Dr. Jerrica Kirkley, Plume co-founder Image Credit: Plume

After medical school, Wetschler moved to the Bay Area to finish his residency at Stanford and then went on to run a consulting firm that worked primarily with digital health startups. Kirkley, who is transgender, focused on gender therapy in the trans community.

A little over a year ago the two began to discuss the potential for creating a primarily telehealth service for the trans community, Wetschler said.

“We have always shared a belief that the healthcare system can do better for patients and doctors,” he said. And almost no population is quite as exposed to the shortcomings of the current healthcare system as the transgender community.

“I had been increasingly interested in the telehealth space and the emerging trend of leveraging mobile technology to provide unparalleled access to clinical care at the touch of a button,” said Wetschler. “And many of the problems [Kirkley] was seeing with her patients involved finding doctors with expertise and safe sources of medications.”

In many instances, despite the duty of care that physicians have to maintain, transgender patients are subjected to discriminatory practices and even the denial of care. Roughly 20% of transgender patients who seek care are either denied that care or harassed because of their gender identity, Wetschler said.

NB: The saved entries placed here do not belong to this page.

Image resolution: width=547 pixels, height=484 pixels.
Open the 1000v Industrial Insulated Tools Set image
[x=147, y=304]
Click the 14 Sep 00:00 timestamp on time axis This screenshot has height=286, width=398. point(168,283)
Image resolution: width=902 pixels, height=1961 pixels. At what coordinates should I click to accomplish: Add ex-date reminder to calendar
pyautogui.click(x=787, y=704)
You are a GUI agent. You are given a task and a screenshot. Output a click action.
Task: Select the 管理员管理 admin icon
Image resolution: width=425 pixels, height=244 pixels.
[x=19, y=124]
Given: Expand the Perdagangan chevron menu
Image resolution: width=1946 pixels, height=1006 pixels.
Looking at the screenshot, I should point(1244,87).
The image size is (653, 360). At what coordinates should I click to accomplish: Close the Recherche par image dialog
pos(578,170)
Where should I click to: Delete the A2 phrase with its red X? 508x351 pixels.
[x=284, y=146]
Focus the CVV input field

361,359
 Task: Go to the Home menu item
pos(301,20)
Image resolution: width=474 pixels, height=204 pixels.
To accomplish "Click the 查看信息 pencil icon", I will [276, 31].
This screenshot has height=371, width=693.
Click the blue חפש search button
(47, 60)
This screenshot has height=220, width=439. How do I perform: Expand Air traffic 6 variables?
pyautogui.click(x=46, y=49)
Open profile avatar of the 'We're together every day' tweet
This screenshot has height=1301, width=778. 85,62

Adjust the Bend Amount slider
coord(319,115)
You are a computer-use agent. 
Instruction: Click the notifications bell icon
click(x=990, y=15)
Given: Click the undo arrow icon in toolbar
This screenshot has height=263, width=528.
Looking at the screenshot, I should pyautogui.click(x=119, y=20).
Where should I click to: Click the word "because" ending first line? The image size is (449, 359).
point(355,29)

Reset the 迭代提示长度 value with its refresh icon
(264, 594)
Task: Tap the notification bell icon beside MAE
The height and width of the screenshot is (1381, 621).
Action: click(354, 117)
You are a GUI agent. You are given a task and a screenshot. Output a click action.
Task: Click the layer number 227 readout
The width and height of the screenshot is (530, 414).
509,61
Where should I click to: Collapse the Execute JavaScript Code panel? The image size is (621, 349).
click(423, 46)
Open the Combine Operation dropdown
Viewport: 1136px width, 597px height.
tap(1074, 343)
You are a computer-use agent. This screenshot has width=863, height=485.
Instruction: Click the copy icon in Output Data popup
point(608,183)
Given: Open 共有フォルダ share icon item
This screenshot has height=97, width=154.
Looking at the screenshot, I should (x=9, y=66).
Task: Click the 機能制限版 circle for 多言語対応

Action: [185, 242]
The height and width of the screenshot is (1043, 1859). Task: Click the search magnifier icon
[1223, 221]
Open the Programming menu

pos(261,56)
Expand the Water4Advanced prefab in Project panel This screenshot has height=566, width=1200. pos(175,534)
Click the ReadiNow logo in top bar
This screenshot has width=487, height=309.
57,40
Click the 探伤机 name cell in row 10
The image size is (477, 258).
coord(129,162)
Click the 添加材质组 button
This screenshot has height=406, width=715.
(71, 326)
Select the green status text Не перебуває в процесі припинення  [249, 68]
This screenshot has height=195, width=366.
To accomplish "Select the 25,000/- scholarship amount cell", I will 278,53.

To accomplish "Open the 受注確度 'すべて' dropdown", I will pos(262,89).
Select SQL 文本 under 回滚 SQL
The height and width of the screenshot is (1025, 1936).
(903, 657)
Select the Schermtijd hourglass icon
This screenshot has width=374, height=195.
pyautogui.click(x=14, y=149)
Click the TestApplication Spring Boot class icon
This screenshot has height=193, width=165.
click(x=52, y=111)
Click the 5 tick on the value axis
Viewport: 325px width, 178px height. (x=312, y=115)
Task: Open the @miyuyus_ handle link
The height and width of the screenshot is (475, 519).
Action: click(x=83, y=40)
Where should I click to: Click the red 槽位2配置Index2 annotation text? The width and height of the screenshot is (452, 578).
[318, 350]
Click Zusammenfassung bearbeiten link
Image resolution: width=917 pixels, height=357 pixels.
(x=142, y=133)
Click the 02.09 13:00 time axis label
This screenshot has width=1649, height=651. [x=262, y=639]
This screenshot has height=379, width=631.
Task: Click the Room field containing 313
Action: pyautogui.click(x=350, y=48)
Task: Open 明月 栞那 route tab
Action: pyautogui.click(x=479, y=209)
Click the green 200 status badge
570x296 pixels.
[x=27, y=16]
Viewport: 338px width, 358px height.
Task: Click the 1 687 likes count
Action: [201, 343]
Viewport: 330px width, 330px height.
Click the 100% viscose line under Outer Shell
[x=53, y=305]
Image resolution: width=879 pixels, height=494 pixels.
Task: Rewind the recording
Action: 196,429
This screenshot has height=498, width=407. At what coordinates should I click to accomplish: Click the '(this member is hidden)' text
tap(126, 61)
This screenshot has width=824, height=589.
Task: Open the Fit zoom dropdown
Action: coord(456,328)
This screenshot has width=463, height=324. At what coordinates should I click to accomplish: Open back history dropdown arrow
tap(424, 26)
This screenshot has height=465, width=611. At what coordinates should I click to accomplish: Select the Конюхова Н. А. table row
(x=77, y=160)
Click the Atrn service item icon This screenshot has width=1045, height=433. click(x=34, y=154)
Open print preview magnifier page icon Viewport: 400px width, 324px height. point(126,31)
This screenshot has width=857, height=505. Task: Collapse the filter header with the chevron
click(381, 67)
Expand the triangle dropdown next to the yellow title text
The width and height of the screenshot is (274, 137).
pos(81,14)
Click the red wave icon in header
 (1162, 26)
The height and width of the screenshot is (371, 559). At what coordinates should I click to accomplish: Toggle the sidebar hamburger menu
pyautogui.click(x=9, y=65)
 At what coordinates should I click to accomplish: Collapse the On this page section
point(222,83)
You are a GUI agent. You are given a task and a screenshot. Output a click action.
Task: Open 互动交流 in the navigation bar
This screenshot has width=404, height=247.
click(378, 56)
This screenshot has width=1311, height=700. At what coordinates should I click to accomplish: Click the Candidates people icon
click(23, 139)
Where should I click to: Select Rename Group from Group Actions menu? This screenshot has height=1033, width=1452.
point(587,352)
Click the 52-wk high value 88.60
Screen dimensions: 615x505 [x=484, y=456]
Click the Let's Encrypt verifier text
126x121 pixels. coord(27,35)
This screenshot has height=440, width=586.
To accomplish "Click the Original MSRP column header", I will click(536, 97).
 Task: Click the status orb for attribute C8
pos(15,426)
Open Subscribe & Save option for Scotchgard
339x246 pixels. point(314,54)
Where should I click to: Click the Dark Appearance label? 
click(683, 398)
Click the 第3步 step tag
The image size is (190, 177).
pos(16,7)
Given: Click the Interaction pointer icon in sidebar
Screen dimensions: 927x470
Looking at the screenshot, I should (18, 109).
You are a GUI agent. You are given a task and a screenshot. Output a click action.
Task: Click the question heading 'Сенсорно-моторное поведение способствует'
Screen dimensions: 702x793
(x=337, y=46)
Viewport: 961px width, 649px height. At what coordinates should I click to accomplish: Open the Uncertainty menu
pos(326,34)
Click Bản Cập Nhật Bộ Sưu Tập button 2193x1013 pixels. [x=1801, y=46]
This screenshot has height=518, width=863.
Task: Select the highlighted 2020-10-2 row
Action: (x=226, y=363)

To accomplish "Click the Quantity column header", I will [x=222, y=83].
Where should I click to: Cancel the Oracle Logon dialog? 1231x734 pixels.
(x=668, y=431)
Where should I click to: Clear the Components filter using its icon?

Many patients don’t have access to the medications they need, which can lead to up to 30% of patients seeking out the medications they need on the black market.

It’s an issue for the more than 1.4 million Americans who identify as transgender.

Plume provides a safe, on-demand service for patients that need it, said Wetschler. And does it for $99 per month.

The company doesn’t perform gender reassignment surgeries, but that’s about the only limitation on the care that the company offers. It can recommend local surgeons who will perform those procedures and it will provide consultations for patients or potential patients considering various hormone-related or surgical therapies. A majority of the Plume care team is transgender, according to Wetschler.

“What we’re proud of with Plume is that we offer a way of accessing this way of trans-specific care regardless of policy or insurance coverage,” said Wetschler. 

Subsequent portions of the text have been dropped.